*Fragmento*
+--
Pero lastimosamente los  resultados en labview no fueron los esperados como se puede ver en el archivo adjunto, ahora en vez de tomar una señal triangular solo obtengo una señal bastante irregular, ahora si quede más perdida aun, si supuestamente trabaja en modo bulk no se por qué pareciera que los datos se demoran para llegar al labview.
Otra cosa es que yo puse la interrupción para  4mS, pero la monitoreo mediante un pulso por RB2 y resulta que esta a 6ms, entonces no sé  como calcular  un tiempo exacto en lenguaje C. alguna idea?, gracias por su ayuda muchachos, bye


----------



## jokelnice (Feb 14, 2009)

tengo practicamente el mismo problema que el tuyo la idea es que entre todos podamos o por lo menos entre los dos logremos bien el muesteo, les muestro lo que he hecho la señal tampoCo se ver muy bien pero ha mejorado un poco


----------



## jenn_t (Feb 14, 2009)

pues tu señal se ve un poco mejor que la mia, jejej aunque sea tiene una forma mas definida, tu con que recibes los datos, hiciste un driver con el visa? o como hago yo, mediante el  call library function node?,pienso que talvez mi problema se deba a que hace falta una señal de sincronismo o depronto un buffer, no c, ahi me cuentas


----------



## jokelnice (Feb 14, 2009)

si la comunicacion la hice con el call library ..... y te cuento que al principio se veia muy mal , pude arreglar algo ( no mucho ) logrando enviar el conversor adc a 10 bits ya que solo habia podido con 8 bits ( 1 byte )
+--
*Datos de trabajo*
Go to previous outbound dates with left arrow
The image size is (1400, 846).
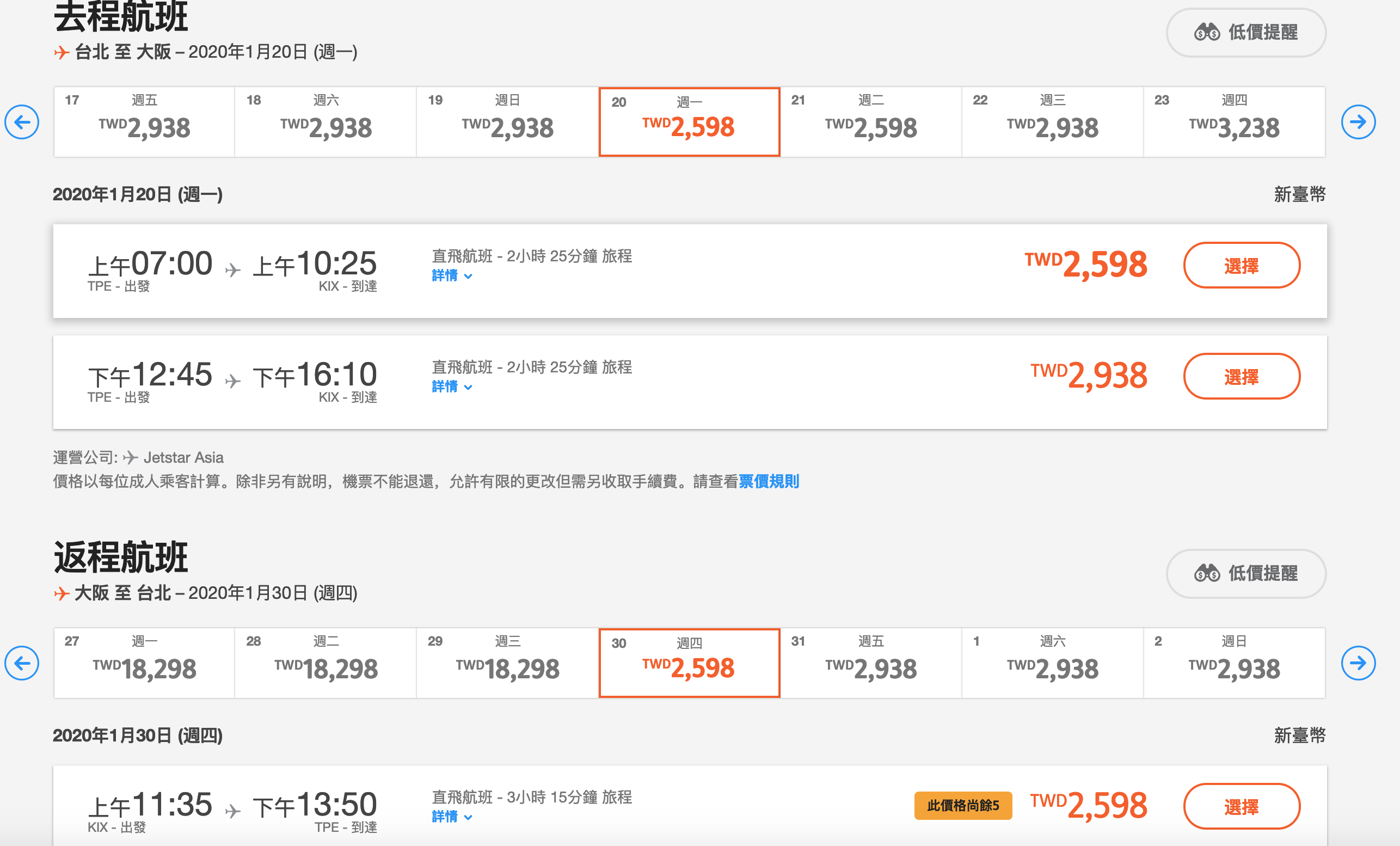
+--
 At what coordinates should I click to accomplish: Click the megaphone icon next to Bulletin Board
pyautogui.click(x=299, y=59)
+--
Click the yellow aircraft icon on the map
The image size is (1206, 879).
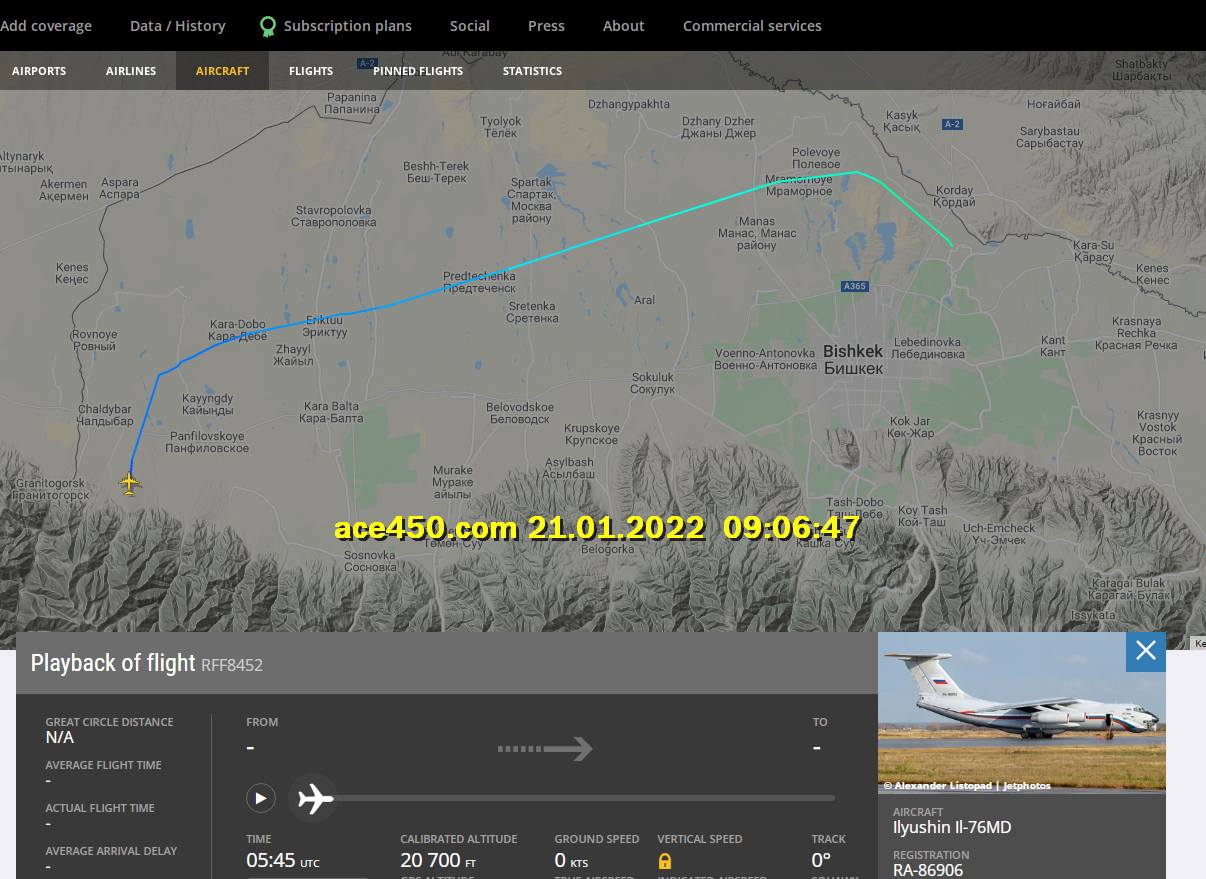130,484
+--
*Objetivo planteado 1*
¿Puedes reescribir los registros, todo lo que va desde la línea que contiene "Go to previous outbound dates with left arrow" hasta la que contiene "The image size is (1400, 846).", cambiando "previous" por "next" y sin tocar nada más?
*Objetivo planteado 2*
¿Podrías retomar el hilo del foro sobre el muestreo de señales en LabVIEW y seguirlo a partir de su último mensaje?

*Resultado del ejercicio 1*
Go to next outbound dates with left arrow
The image size is (1400, 846).

*Resultado del ejercicio 2*
----------



## sangreaztk (Feb 15, 2009)

Lo que pasa es que una vez que obtienen las muestras, por lo que veo en las gráficas, usan un retenedor de primer orden. Y para que reconstruyan la señal analógica tendrían que emplear un extrapolador.
Chale, se supone que debería de saber de estas cosas, pero toy bien chavo (novato) jejeje. Tratare de explicar lo que yo entiendo.
Cuando envían las muestras lo que hace LabView es unirlas mediante rectas, si quisieran una señal más parecida a la analógica el numero de muestras tendría que ser numeroso (haciendo más alta la fs -frecuencia de muestreo- o lo que es lo mismo mas pequeño el Ts -periodo de muestreo-), es algo así como el plot de MatLab. Ahora bien manteniendo la condición de ws >= wmax (teorema de Nyquist) para reconstruir la señal pueden ocupar una interpolación ( o era extrapolación ¿? ) como en métodos numéricos, ya saben... interpolación polinomial..... y todos los demás métodos que no me sé, .
Como una imagen vale más que mil palabras, trata de entender la siguiente...







Buena Vibra!


----------



## jenn_t (Feb 15, 2009)

creo que sangreaztk tiene razon no crees jokelnice?, voy a intentarlo en labview a ver que sucede, en cuanto a lo del conversor, como lo configuraste en C, p or que uno manda en por  bytes no es asi?


----------



## jokelnice (Feb 16, 2009)

jenn_t dijo:
			
		

> creo que sangreaztk tiene razon no crees jokelnice?, voy a intentarlo en labview a ver que sucede, en cuanto a lo del conversor, como lo configuraste en C, p or que uno manda en por  bytes no es asi?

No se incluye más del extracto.